Pedro rechaza la cruz de Cristo… y la suya
Pedro, el primero entre los apóstoles que recibe la revelación del Padre para reconocer que Jesús es el Mesías, comete el gran pecado de intentar sacar a Jesús del camino de la Cruz. Este pecado es propio y exclusivo del apóstol y del amigo, del que tiene la revelación de Dios y del que se puede sentir con derecho a corregir a Jesús.
Desde entonces comenzó Jesús a manifestar a sus discípulos que tenía que ir a Jerusalén y padecer allí mucho por parte de los ancianos, sumos sacerdotes y escribas, y que tenía que ser ejecutado y resucitar al tercer día. Pedro se lo llevó aparte y se puso a increparlo: «¡Lejos de ti tal cosa, Señor! Eso no puede pasarte» (Mt 16,21-22).
La reacción de Jesús tiene que ser rotunda y clara para sacarle del error y del pecado: «Eres Satanás, eres el obstáculo para realizar mi misión». No es exageración, es la verdad y Jesús se lo dice para que reaccione. Jesús no suaviza, sino que plantea las consecuencias del pecado con radicalidad. No sabemos qué cara se le quedó a Pedro después de escuchar estas palabras del Señor; pero sí sabemos que siguió a su lado, aunque también sabemos que el problema no se solucionó del todo, como veremos, más adelante.

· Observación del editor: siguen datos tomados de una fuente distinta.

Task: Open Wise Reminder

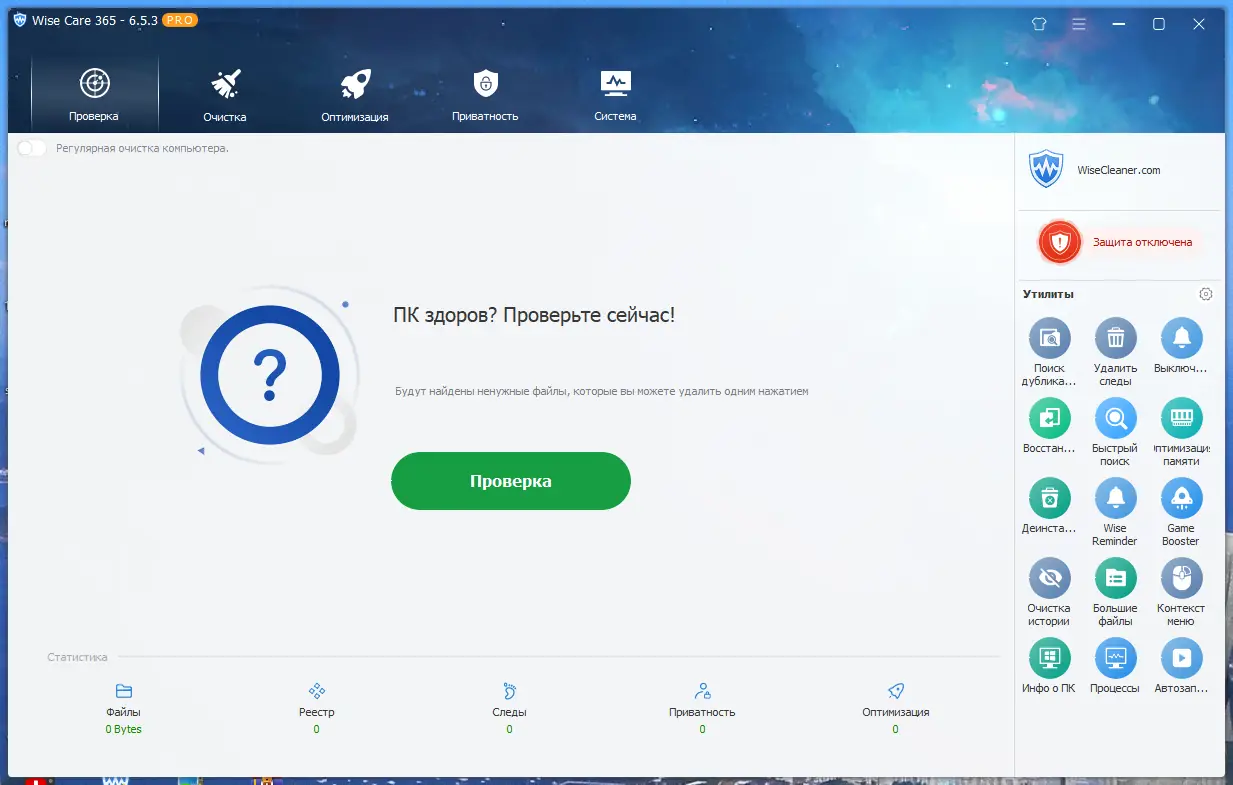Action: click(x=1115, y=498)
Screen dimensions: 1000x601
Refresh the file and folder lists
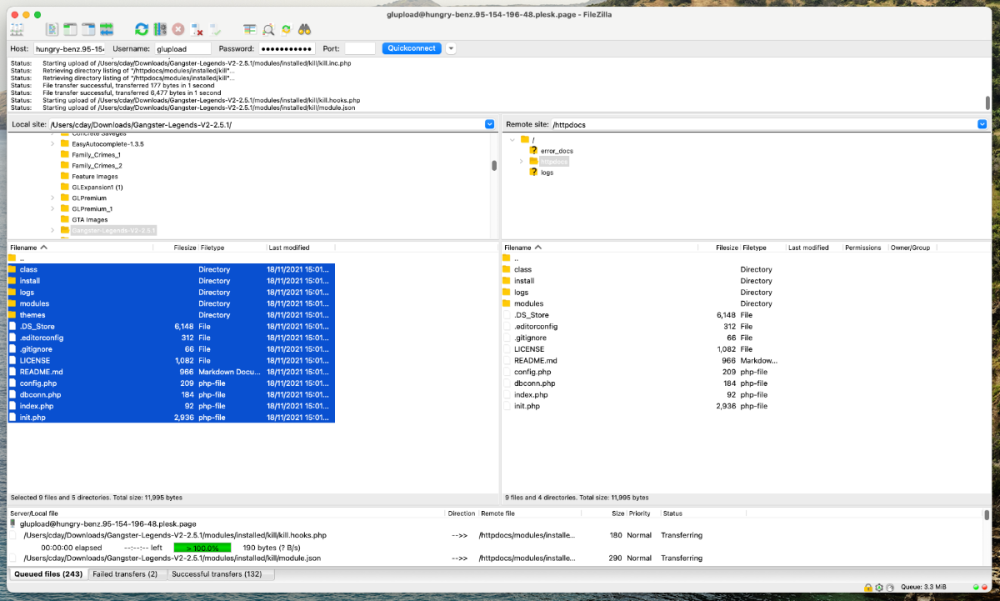coord(141,28)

Nuestro pecado no es sólo andar como enemigos de la cruz de Cristo, movidos por las pasiones: «Porque ‑como os decía muchas veces, y ahora lo repito con lágrimas en los ojos‑ hay muchos que andan como enemigos de la cruz de Cristo: su paradero es la perdición; su Dios, el vientre; su gloria, sus vergüenzas; solo aspiran a cosas terrenas» (Flp 3,18-19), sino huir de la Cruz e inventarnos otros cristos que nos salven sin Cruz y que nos salven de la Cruz. Rechazamos violentamente el sufrimiento, las dificultades, las incomprensiones; nos quejamos amargamente de nuestra cruz; le pedimos al Señor, bajo capa de ayuda, que nos libre de ella. Se trata del pecado del discípulo, porque rechazar la cruz es negarse al seguimiento: «Si alguno quiere venir en pos de mí, que se niegue a sí mismo, tome su cruz y me siga» (Mt 16,24). Por eso le dice a Pedro «ponte detrás de mí», sigue mi camino, sígueme con tu cruz, sin ella no podrás ser discípulo.
El problema es que nos engañamos a nosotros mismos y buscamos un cristianismo sin Cruz: queremos amar sin tener que dar la vida, pretendemos arreglar los conflictos sin perder ni perdonar, nos proponemos cumplir los mandamientos sin lucha y sin sufrimiento y creemos que podemos dar la vida a Cristo sin perder nada.
Y tenemos que preguntarnos si no es peor este engaño nuestro que el pecado del que niega la cruz claramente y se entrega a los placeres del mundo. Porque de esa negación se es consciente, mientras que nosotros podemos permanecer tranquilos en el engaño de que hemos encontrado una forma de seguir a Cristo evitando la cruz. Lo vemos en la parábola de los dos hijos, que termina con el terrible diagnóstico que ya hemos escuchado en otros retiros:
«¿Qué os parece? Un hombre tenía dos hijos. Se acercó al primero y le dijo: “Hijo, ve hoy a trabajar en la viña”. Él le contestó: “No quiero”. Pero después se arrepintió y fue. Se acercó al segundo y le dijo lo mismo. Él le contestó: “Voy, señor”. Pero no fue. ¿Quién de los dos cumplió la voluntad de su padre?». Contestaron: «El primero». Jesús les dijo: «En verdad os digo que los publicanos y las prostitutas van por delante de vosotros en el reino de Dios» (Mt 21,28-31).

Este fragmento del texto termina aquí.